> **Task to carry out**
An exact transcript of all the records is required, with nothing left out.

Data items:
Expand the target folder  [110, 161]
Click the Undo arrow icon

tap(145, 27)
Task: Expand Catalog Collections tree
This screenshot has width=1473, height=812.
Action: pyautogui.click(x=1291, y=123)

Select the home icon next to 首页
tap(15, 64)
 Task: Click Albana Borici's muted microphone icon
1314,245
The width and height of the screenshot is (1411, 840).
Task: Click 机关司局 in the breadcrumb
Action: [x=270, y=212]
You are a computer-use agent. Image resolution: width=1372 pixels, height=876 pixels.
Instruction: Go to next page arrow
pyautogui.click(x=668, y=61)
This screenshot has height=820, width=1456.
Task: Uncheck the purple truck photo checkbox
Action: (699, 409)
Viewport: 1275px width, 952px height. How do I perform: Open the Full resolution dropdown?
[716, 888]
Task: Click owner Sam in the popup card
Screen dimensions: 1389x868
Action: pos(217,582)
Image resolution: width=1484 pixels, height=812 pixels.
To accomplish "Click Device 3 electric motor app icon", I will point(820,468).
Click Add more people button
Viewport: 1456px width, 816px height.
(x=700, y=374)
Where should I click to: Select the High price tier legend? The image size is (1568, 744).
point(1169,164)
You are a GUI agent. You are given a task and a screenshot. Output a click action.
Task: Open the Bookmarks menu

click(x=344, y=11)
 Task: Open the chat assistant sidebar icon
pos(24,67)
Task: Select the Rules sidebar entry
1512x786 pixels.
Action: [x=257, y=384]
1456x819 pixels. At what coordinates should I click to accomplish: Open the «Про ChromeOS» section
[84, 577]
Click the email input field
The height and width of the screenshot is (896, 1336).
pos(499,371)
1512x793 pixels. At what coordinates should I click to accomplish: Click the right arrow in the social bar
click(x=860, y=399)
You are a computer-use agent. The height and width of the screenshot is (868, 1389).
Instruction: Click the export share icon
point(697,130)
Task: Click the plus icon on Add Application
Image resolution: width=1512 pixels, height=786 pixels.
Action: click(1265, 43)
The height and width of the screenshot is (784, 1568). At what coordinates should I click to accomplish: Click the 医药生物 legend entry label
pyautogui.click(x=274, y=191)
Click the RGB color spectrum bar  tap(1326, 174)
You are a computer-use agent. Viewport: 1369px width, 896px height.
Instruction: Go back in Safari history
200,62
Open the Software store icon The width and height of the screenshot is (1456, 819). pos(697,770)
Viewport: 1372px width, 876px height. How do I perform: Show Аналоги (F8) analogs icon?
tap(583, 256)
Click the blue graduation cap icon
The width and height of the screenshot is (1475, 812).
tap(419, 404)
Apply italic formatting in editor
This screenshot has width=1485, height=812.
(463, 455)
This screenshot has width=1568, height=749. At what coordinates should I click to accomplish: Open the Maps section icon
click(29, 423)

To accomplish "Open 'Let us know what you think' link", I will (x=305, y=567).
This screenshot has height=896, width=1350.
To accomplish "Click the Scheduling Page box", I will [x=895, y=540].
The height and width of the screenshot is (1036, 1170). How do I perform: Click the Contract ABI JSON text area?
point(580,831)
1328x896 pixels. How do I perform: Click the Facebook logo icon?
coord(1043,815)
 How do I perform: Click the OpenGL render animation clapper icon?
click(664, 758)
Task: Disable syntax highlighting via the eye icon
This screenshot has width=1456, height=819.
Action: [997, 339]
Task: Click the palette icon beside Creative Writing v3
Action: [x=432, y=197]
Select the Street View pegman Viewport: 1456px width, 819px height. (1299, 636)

> **Exercise response**
Expand the target folder  [110, 161]
Click the Undo arrow icon

tap(145, 27)
Task: Expand Catalog Collections tree
This screenshot has width=1473, height=812.
Action: pyautogui.click(x=1291, y=123)

Select the home icon next to 首页
tap(15, 64)
 Task: Click Albana Borici's muted microphone icon
1314,245
The width and height of the screenshot is (1411, 840).
Task: Click 机关司局 in the breadcrumb
Action: [x=270, y=212]
You are a computer-use agent. Image resolution: width=1372 pixels, height=876 pixels.
Instruction: Go to next page arrow
pyautogui.click(x=668, y=61)
This screenshot has height=820, width=1456.
Task: Uncheck the purple truck photo checkbox
Action: (699, 409)
Viewport: 1275px width, 952px height. How do I perform: Open the Full resolution dropdown?
[716, 888]
Task: Click owner Sam in the popup card
Screen dimensions: 1389x868
Action: pos(217,582)
Image resolution: width=1484 pixels, height=812 pixels.
To accomplish "Click Device 3 electric motor app icon", I will point(820,468).
Click Add more people button
Viewport: 1456px width, 816px height.
(x=700, y=374)
Where should I click to: Select the High price tier legend? The image size is (1568, 744).
point(1169,164)
You are a GUI agent. You are given a task and a screenshot. Output a click action.
Task: Open the Bookmarks menu

click(x=344, y=11)
 Task: Open the chat assistant sidebar icon
pos(24,67)
Task: Select the Rules sidebar entry
1512x786 pixels.
Action: [x=257, y=384]
1456x819 pixels. At what coordinates should I click to accomplish: Open the «Про ChromeOS» section
[84, 577]
Click the email input field
The height and width of the screenshot is (896, 1336).
pos(499,371)
1512x793 pixels. At what coordinates should I click to accomplish: Click the right arrow in the social bar
click(x=860, y=399)
You are a computer-use agent. The height and width of the screenshot is (868, 1389).
Instruction: Click the export share icon
point(697,130)
Task: Click the plus icon on Add Application
Image resolution: width=1512 pixels, height=786 pixels.
Action: click(1265, 43)
The height and width of the screenshot is (784, 1568). At what coordinates should I click to accomplish: Click the 医药生物 legend entry label
pyautogui.click(x=274, y=191)
Click the RGB color spectrum bar  tap(1326, 174)
You are a computer-use agent. Viewport: 1369px width, 896px height.
Instruction: Go back in Safari history
200,62
Open the Software store icon The width and height of the screenshot is (1456, 819). pos(697,770)
Viewport: 1372px width, 876px height. How do I perform: Show Аналоги (F8) analogs icon?
tap(583, 256)
Click the blue graduation cap icon
The width and height of the screenshot is (1475, 812).
tap(419, 404)
Apply italic formatting in editor
This screenshot has width=1485, height=812.
(463, 455)
This screenshot has width=1568, height=749. At what coordinates should I click to accomplish: Open the Maps section icon
click(29, 423)

To accomplish "Open 'Let us know what you think' link", I will (x=305, y=567).
This screenshot has height=896, width=1350.
To accomplish "Click the Scheduling Page box", I will [x=895, y=540].
The height and width of the screenshot is (1036, 1170). How do I perform: Click the Contract ABI JSON text area?
point(580,831)
1328x896 pixels. How do I perform: Click the Facebook logo icon?
coord(1043,815)
 How do I perform: Click the OpenGL render animation clapper icon?
click(664, 758)
Task: Disable syntax highlighting via the eye icon
This screenshot has width=1456, height=819.
Action: [997, 339]
Task: Click the palette icon beside Creative Writing v3
Action: [x=432, y=197]
Select the Street View pegman Viewport: 1456px width, 819px height. (1299, 636)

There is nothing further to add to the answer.